OpenBSD Journal

Errata and patches released!

Contributed by grey on from the fuzz testers at work dept.

Now would be a good time to check http://www.openbsd.org/errata59.html as a number of patches related to reliability and security have been released as follows.

This appears to be in response to fuzz testing as documented further in this mailing list archive: http://marc.info/?l=oss-security&m=146853062403622&w=2

Tim Newsham and Jesse Hertz of NCC Group appear to have done most of the research related to these discoveries so far, and I know at least one of them has had patches committed to the OpenBSD project in the past, so it is nice to see continual collaboration from professional researchers contributing back to project! Again, please check http://www.openbsd.org/errata59.html for links to source code patches to address these issues. Excerpted summaries of the issues discovered below:

013: RELIABILITY FIX: July 14, 2016 All architectures Splicing sockets in a loop could cause a kernel spin.
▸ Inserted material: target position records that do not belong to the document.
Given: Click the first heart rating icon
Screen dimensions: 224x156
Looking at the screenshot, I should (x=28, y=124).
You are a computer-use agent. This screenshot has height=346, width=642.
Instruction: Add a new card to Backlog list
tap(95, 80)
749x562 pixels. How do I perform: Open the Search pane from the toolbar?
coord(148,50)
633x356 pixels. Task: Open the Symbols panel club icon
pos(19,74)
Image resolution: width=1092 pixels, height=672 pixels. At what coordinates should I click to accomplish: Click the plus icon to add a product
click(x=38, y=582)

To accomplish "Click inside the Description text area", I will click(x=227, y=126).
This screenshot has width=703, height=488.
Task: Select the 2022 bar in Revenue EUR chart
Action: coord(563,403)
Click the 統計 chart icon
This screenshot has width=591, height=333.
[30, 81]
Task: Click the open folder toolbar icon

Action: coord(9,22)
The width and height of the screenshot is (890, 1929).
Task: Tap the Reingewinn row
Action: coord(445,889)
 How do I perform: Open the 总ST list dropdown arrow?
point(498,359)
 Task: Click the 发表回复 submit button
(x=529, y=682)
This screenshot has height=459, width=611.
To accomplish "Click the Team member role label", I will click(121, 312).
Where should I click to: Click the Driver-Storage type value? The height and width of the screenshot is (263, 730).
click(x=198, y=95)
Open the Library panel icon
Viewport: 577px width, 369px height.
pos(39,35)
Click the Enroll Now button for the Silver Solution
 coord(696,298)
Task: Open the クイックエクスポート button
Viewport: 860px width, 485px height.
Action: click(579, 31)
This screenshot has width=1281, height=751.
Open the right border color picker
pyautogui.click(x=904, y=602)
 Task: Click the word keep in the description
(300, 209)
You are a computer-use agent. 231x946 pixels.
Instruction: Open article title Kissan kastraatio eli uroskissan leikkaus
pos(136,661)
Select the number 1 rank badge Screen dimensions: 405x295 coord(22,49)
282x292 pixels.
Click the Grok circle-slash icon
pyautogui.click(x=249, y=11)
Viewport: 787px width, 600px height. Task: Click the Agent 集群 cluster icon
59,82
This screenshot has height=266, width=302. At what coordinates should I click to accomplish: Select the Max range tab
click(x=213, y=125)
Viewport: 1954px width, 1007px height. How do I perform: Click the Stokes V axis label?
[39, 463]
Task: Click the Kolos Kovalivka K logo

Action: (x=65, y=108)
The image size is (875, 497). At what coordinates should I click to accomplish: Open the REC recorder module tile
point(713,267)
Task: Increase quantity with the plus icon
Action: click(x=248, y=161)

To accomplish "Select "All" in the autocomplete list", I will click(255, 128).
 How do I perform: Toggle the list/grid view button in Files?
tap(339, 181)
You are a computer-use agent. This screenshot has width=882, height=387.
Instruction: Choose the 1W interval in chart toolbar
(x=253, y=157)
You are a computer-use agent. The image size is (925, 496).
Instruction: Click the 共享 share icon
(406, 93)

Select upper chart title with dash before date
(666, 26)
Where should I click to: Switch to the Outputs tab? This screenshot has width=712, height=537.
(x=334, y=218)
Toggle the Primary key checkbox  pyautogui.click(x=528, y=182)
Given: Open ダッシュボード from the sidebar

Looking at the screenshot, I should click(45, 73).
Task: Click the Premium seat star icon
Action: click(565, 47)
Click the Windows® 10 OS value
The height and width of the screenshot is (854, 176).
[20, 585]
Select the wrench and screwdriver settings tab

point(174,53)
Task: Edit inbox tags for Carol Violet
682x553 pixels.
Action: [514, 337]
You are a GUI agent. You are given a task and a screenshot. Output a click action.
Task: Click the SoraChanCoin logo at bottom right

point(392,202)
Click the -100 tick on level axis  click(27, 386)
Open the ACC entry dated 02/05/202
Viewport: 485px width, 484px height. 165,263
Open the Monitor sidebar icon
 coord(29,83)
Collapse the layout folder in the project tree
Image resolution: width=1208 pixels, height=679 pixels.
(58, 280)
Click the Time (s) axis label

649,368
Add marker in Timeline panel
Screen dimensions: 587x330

014: RELIABILITY FIX: July 14, 2016 All architectures Multiple processes exiting with a fd-passing control message on a shared socket could crash the system.

015: RELIABILITY FIX: July 14, 2016 All architectures ufs_readdir failed to limit size of memory allocation, leading to panics.

016: SECURITY FIX: July 14, 2016 All architectures The mmap extension __MAP_NOFAULT could overcommit resources and crash the system.

017: RELIABILITY FIX: July 14, 2016 All architectures A race occuring in the unlocked ARP input path can lead to a kernel NULL dereference.

018: RELIABILITY FIX: July 14, 2016 All architectures Tick counting overflows could cause a kernel crash.

019: RELIABILITY FIX: July 14, 2016 All architectures Invalid file descriptor use with kevent(2) could lead to a kernel crash.

020: RELIABILITY FIX: July 14, 2016 All architectures Unchecked parameters and integer overflows in the amap allocation routines could cause malloc(9) to either not allocate enough memory, leading to memory corruption, or to trigger a "malloc: allocation too large" panic.